What do you use scala for? - WilliamB

Just wondering what types of projects use scala.
======
playing_colours
At my current company, relayr, we use Scala Spray for building infrastructure
API, that our internal and third-side apps will use (user management, app,
device management). Our main functionality, reading and processing data from a
large number of sensors, is currently built with Node.js, and it's mainly IO,
not CPU now. After release we think to gradually move data processing and
filtering to Scala / Akka.

At my previous startup we used Scala with Unfiltered and Akka for processing
lots of data from recipe sites and food stores (NLP stuff, scrapping,
retrieving ingredients, matching ingredients with goods etc.), Play framework
was also used for admin board and marketing backend.

I personally use Scala / Akka to learn about distributed programming,
concurrency, compiler and DSL building etc.

------
agibsonccc
If you want an at scale scala user, twitter is a huge one.

[https://github.com/twitter](https://github.com/twitter)

Apache Spark is also written in scala.
[http://spark.apache.org](http://spark.apache.org)

Scala is used for a lot for systems programming. I personally use the JVM for
my distributed machine learning work.

------
lauriswtf
Interesting topic, would love to see more answers here.

I am currently building a web based database management tool in Scala and
Backbone.js. Our initial prototype was built in Python, but Scala proved to be
multiple times better fit for this kind of project.

Also we now offer both self-hosted and in cloud versions mainly thanks to JVM.

------
romanhn
We (PagerDuty, YC S10) use Scala + Cassandra to build distributed services
that comprise our realtime infrastructure - receiving alerts from monitoring
systems, sending out email/SMS/phone/push notifications and everything in
between. High availability is a requirement.

------
bartonfink
At my last job, we used Scala/Play to essentially generate a complex single-
page app composed of dozens of partial templates.
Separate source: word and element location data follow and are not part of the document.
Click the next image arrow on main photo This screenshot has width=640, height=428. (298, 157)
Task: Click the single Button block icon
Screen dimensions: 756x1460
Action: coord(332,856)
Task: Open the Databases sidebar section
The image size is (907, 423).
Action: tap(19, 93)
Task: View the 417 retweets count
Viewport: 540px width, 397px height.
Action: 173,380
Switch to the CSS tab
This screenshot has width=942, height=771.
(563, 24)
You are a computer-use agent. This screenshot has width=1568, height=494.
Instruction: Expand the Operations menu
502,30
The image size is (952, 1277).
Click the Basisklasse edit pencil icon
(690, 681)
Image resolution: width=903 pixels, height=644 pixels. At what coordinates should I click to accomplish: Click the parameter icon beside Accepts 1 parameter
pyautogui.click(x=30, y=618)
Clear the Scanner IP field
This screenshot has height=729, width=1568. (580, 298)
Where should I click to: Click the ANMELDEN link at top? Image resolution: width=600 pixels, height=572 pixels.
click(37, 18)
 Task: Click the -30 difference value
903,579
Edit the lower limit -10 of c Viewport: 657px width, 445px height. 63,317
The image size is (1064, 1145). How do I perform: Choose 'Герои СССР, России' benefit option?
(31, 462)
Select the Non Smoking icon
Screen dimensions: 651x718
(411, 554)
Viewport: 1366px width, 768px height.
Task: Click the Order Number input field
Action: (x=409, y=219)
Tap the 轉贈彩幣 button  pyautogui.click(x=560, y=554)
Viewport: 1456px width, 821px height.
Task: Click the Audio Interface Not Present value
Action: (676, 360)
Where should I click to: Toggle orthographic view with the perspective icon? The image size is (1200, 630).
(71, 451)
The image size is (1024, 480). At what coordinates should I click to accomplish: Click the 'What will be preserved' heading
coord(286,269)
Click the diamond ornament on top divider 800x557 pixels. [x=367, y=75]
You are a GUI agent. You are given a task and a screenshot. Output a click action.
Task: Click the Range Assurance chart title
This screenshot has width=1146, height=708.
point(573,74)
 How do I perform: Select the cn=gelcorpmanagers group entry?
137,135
It was a technology mismatch
and proved to be a controversial decision among the developers.

------
psuter
The Typesafe blog regularly includes case studies to give you some idea of
Scala in the wild:
[http://www.typesafe.com/blog/CaseStudy](http://www.typesafe.com/blog/CaseStudy)

------
MojoJolo
TextTeaser
([https://github.com/MojoJolo/textteaser](https://github.com/MojoJolo/textteaser)).
It's an automatic summarization algorithm I created.